Unlike the previous authorities, however, the present situation involves a relationship between a parent corporation and its subsidiaries. The committee has already determined that parent corporations may charge controlled companies its “costs” for legal services without violating the Texas Disciplinary Rules of Professional Conduct. In Opinion 343, the Professional Ethics Committee considered whether a corporation could charge subsidiaries1 the “actual costs” of performing legal services without violating the former Texas Canons 32 and 43, and ABA Canons 35 and 47 (regarding intermediaries and the unauthorized practice of law).
In examining this questions, the committee determined that the corporate attorneys could ethically render legal services for other, related corporations, provided certain safeguards were maintained, i.e., that the employer (unless its interests in a particular matter are identical) not direct or control the manner in which the attorney renders legal services, or be allowed to dictate the advice given to the subsidiary corporation.2
The attorney must be sure that is clear and agreeable to both the employer and the other corporation that, having undertaken to perform legal services for the other corporation à, his client in that matter is the corporation for whom the services are to be performed and that in such matter his undivided fidelity is owed to that corporation à. He must be certain that his services and advice to such corporation are in its interest and he must preserve its confidences inviolate. If there is a conflict of interest between his general corporate employer and the other corporation, then he must, of course, disqualify [himself] unless the conflict is fully disclosed and expressed consent for representation is given by all concerned.
In Opinion 512, the Professional Ethics Committee considered whether an in-house lawyer of a corporation could represent a joint venture when the employing corporation was party to the venture. The employing corporation wished to provide legal services to the joint venture, provided the joint venture reimbursed the corporation for its legal costs. After considering the issue, the committee determined that the corporation would not be engaging in the unauthorized practice of law so long as: (i) the joint venture does not reimburse the corporation for more than the full “costs” of the legal services; and (ii) the corporation does not direct the lawyer in the performance of legal services for the joint venture.

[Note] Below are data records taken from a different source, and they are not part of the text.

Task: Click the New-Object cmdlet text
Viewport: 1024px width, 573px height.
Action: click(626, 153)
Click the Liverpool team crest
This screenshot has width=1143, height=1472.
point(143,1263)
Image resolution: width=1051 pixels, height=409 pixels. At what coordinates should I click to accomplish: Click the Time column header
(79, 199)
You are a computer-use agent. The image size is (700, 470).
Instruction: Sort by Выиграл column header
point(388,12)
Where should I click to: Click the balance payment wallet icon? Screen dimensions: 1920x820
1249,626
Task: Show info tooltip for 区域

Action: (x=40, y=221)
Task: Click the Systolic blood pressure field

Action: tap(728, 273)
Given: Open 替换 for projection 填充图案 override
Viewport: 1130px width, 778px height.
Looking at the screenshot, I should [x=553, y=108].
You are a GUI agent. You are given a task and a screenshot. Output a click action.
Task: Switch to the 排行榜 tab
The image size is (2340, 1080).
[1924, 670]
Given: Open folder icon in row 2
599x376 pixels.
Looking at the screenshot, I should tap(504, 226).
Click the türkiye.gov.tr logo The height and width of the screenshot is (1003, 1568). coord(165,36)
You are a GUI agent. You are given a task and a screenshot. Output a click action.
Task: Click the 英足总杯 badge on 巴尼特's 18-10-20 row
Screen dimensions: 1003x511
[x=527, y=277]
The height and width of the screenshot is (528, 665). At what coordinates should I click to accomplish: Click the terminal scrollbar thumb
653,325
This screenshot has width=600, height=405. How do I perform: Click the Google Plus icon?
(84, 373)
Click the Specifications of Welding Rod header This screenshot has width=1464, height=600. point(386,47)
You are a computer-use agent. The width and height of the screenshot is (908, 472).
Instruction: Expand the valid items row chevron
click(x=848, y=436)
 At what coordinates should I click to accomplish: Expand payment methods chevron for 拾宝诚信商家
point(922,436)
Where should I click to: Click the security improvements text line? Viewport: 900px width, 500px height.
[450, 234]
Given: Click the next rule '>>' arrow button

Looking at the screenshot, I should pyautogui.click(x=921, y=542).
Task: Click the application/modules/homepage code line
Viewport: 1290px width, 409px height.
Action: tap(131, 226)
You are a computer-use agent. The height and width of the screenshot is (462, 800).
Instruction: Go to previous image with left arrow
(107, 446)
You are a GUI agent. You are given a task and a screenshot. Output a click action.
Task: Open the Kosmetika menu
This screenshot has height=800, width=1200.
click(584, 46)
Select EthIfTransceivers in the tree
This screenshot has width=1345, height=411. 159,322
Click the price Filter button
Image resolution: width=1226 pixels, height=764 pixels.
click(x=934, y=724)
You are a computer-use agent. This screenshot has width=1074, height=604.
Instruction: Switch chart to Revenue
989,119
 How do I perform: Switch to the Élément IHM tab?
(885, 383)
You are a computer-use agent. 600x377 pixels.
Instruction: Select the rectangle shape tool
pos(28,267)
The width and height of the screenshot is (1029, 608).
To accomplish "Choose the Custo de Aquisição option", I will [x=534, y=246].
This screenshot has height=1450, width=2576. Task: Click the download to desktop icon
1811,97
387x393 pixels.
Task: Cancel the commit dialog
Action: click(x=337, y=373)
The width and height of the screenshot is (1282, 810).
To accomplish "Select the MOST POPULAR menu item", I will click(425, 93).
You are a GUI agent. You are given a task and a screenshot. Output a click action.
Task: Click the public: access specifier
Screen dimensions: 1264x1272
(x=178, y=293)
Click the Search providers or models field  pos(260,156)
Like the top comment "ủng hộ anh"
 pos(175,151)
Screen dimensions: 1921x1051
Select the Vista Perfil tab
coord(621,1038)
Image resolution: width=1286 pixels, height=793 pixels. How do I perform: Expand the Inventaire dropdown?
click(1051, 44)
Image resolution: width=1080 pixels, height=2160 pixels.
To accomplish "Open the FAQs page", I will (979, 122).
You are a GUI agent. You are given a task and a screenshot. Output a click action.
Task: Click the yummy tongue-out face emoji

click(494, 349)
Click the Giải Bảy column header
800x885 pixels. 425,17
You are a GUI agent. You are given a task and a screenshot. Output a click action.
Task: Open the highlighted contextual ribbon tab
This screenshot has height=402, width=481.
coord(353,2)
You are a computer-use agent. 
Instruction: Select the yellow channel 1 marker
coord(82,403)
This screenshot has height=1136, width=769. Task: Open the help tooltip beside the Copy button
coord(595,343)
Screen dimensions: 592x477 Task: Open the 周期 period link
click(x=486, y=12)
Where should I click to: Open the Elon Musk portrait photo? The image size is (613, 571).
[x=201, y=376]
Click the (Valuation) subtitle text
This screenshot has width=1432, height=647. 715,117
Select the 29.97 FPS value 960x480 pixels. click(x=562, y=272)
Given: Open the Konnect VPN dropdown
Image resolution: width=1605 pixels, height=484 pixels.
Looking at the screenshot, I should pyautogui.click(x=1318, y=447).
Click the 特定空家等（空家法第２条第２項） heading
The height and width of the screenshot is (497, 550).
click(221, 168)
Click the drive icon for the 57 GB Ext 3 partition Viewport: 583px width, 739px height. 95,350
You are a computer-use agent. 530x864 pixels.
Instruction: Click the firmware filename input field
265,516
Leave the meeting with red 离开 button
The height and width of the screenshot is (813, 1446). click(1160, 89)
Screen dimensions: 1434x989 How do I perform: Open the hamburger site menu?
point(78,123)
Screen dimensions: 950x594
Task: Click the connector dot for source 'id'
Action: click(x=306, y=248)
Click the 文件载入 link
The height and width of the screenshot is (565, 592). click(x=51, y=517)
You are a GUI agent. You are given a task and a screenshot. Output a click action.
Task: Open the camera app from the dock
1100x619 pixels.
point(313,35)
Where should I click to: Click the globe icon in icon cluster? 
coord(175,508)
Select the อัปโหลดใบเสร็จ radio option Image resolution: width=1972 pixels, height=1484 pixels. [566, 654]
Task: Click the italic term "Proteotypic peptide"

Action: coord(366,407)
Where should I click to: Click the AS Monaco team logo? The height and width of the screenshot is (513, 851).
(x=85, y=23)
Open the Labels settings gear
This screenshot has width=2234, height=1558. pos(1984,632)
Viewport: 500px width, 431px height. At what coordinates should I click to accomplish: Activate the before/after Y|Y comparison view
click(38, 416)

Under the present fact scenario, therefore, the corporation may not charge wholly-owned subsidiaries “market-based fees” for the legal services rendered by the corporation’s in-house counsel. To permit the corporation to recover anything other than its “costs” (even if those costs were later reimbursed to the subsidiary by means of a rebate) would permit the corporation to profit financially from the legal services provided by its in-house counsel and thereby engage in the unauthorized practice of law.